Mais uma vez muito obrigado!

C. G. Jung

 

(1) Neumann havia lido o manuscrito de Resposta a Jó e, além de algumas perguntas, escreveu o seguinte (Carta de 05 de dezembro de 1951): “É um livro que me toca muito; acho que é o mais belo e profundo de seus livros, podendo-se mesmo dizer que já não é propriamente um “livro”. Em certo sentido, é uma disputa com Deus, um desejo semelhante ao de Abraão quando ele falou com Deus por causa da destruição de Sodoma. Ele é, pessoalmente para mim, um livro contra Deus que permitiu fossem assassinados 6 milhões de “seu” povo, pois Jó também é Israel. Com isto não penso “pequeno”; sei perfeitamente que somos o paradigma de toda a humanidade em cujo nome o senhor fala, protesta e consola. E exatamente a unilateralidade consciente, inclusive a inexatidão frequente daquilo que o senhor diz é para mim uma prova interna da necessidade e justiça de seu ataque – que não é ataque nenhum, como eu bem sei”.

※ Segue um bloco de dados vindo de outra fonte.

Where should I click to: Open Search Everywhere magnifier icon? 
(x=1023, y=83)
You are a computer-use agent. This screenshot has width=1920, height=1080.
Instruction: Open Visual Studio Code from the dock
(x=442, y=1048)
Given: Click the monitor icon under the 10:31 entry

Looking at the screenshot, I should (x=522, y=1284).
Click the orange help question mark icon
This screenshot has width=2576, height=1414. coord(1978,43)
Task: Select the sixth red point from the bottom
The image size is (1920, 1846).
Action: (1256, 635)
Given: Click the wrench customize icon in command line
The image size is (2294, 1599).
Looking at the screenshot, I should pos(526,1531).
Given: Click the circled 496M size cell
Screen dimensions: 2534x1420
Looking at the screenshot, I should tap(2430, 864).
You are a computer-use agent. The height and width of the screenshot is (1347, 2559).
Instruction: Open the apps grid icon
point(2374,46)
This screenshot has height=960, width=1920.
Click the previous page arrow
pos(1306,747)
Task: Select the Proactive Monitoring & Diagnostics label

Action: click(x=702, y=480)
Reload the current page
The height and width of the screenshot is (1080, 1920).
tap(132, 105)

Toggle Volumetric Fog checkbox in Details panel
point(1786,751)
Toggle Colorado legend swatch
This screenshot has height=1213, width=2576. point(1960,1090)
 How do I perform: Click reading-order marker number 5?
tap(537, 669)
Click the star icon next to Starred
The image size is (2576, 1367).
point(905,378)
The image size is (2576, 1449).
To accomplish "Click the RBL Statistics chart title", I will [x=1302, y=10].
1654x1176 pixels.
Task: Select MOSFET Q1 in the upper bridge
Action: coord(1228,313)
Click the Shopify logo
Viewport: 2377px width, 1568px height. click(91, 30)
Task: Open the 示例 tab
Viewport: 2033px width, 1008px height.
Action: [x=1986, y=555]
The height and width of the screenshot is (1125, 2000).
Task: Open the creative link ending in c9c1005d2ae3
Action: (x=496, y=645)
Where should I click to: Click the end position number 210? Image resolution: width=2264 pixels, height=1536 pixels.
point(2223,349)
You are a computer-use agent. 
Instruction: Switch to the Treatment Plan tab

(2)  Os midraxes contêm a explicação judaica do Antigo Testamento e representam uma parte da tradição oral, em contrapartida aos escritos da Bíblia.

(3)  Na segunda parte de Resposta a Jó, a figura da sophia ou sabedoria de deus (provérbios de Salomão) desempenha uma função central. Jung a descreve como “uma espécie de pneuma coeterno, de natureza feminina, mais ou menos hipostasiado e preexistente à criação” e como “amiga e companheira de Deus desde tempos imemoriais (...), uma artífice da criação”. Cf. Resposta a Jó, 1952, em OC, vol. XI, § 609 e 617. A sophia precisa ser entendida também como “advogada”da pessoa diante de Deus (Jó 19.25). Cf. Resposta a Jó, cap. 2 e 5.

(4)  Cf. A. Jaffé, Der Mythos vom Sinn im Werk von C. G. Jung, p. 137s.

(5) Ilíada, XIV, v. 300s. Cf. Mysterium Coniunctionis I, § 18, nota 117.

(6) Keter (hebraico “coroa”) e malcut (hebraico “reino”) são as sefirá superiores e inferiores da árvore-sefirot cabalística. Jung pensa provavelmente na separação de tiferet (hebraico “misericórdia”) e malcult, que é também chamada Shekiná. Cf. carta a Fischer, de 21 de dezembro de 1944, nota 4.

(7) O ser humano é o padrinho de casamento, pois no transcurso de sua conscientização ele une os opostos no si-mesmo, respectivamente na imagem de Deus; em outras palavras: ele une os lados masculino e feminino da divindade numa unio mystica.

(8) Cf. carta a Corbin, de 04 de maio de 1953.

(9)  Nigredo, negridão, designa o estado inicial do processo alquímico. No processo de individuação corresponde-lhe o encontro com os seus próprios lados sombrios.

(10)                   Apuleio, Amor und Psyche. Com um comentário de Erich Neumann: Ein Beitrag zur seelischen Entwiklung des Weibleichen, Zurique, 1952.

(11)                   É o capítulo “A conjunção”.

(12)                   Marie-Louise von Franz, Aurora Consurgens (Mysterium Coniunctionis III), Zurique, 1957.

 

JUNG, C. G. Cartas: 1946-1955. Vol. 2. Petrópolis: Vozes, 2002, p.208-210.